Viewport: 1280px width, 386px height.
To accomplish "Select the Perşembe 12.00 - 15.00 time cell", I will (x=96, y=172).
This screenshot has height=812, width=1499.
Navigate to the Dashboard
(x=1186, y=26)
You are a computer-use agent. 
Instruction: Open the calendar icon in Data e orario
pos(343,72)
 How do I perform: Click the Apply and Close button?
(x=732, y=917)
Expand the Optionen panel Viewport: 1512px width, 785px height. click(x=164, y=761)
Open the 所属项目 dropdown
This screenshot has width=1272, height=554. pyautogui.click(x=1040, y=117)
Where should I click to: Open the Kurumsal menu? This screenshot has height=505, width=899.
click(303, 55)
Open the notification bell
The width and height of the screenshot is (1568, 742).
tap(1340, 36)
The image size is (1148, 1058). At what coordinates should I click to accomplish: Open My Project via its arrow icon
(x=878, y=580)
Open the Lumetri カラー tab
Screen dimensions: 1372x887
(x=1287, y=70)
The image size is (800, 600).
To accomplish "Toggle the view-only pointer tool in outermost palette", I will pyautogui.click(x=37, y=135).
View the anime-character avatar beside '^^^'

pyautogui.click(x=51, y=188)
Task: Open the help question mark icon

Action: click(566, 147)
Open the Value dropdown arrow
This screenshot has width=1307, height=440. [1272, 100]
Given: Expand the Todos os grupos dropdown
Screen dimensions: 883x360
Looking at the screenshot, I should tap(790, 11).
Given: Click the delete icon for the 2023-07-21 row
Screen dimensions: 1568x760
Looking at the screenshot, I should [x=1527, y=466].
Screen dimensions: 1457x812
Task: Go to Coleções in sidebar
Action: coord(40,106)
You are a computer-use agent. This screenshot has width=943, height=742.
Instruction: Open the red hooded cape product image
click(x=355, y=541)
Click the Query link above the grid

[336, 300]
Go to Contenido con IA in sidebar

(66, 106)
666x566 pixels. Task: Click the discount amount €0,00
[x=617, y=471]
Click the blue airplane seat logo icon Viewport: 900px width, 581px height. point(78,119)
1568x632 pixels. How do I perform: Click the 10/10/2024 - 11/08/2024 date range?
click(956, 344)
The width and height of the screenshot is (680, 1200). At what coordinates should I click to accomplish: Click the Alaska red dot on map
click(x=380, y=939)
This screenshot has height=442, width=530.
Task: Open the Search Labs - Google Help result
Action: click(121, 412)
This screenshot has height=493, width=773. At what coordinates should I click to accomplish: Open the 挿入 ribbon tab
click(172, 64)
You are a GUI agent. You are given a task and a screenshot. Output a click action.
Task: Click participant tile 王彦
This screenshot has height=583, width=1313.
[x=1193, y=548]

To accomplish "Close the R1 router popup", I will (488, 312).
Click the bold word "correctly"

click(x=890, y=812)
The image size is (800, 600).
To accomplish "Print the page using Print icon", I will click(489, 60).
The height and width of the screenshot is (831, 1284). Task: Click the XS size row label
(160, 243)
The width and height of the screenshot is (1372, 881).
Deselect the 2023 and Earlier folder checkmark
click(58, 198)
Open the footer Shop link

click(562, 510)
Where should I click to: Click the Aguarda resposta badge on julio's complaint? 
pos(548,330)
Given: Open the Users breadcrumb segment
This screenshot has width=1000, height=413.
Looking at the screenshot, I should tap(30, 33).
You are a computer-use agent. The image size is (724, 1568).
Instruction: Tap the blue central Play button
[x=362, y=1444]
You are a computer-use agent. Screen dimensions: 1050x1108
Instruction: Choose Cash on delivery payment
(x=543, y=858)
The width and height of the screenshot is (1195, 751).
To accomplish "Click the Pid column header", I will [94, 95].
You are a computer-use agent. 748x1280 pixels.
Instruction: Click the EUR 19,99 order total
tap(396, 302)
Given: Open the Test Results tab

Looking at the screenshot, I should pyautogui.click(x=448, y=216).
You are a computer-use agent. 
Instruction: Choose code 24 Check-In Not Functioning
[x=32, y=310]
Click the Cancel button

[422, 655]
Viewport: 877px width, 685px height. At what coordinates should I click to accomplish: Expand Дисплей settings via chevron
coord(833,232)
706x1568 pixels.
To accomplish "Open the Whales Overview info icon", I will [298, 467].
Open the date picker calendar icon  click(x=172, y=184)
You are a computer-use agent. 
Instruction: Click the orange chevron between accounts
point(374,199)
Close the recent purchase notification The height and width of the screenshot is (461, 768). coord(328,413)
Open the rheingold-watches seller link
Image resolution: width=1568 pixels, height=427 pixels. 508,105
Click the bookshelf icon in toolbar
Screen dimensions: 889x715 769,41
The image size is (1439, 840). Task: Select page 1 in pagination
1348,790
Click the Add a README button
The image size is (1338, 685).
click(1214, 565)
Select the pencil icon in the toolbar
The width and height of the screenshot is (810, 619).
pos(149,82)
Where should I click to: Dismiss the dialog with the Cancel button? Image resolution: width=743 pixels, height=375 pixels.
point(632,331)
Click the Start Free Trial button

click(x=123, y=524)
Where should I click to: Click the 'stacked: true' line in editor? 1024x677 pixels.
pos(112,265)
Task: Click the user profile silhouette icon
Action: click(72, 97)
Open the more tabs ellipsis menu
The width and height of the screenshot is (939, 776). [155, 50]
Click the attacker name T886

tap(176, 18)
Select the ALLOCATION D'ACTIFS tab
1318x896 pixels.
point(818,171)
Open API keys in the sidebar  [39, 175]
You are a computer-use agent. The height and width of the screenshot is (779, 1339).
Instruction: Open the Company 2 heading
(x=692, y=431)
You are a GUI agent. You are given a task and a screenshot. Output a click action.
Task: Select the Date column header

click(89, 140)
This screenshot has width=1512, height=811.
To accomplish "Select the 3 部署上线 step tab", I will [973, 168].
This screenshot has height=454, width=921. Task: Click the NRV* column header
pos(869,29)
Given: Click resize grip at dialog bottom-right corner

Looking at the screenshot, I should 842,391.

--------

AIM -> Give the data above as a Markdown table with the columns Row and Line. Begin at the first line of the data, stop after the line that contains "This screenshot has width=1272, height=554.", and leave out any blank lines.

RESULT ->
| Row | Line |
|---|---|
| 1 | Viewport: 1280px width, 386px height. |
| 2 | To accomplish "Select the Perşembe 12.00 - 15.00 time cell", I will (x=96, y=172). |
| 3 | This screenshot has height=812, width=1499. |
| 4 | Navigate to the Dashboard |
| 5 | (x=1186, y=26) |
| 6 | You are a computer-use agent.  |
| 7 | Instruction: Open the calendar icon in Data e orario |
| 8 | pos(343,72) |
| 9 |  How do I perform: Click the Apply and Close button? |
| 10 | (x=732, y=917) |
| 11 | Expand the Optionen panel Viewport: 1512px width, 785px height. click(x=164, y=761) |
| 12 | Open the 所属项目 dropdown |
| 13 | This screenshot has width=1272, height=554. pyautogui.click(x=1040, y=117) |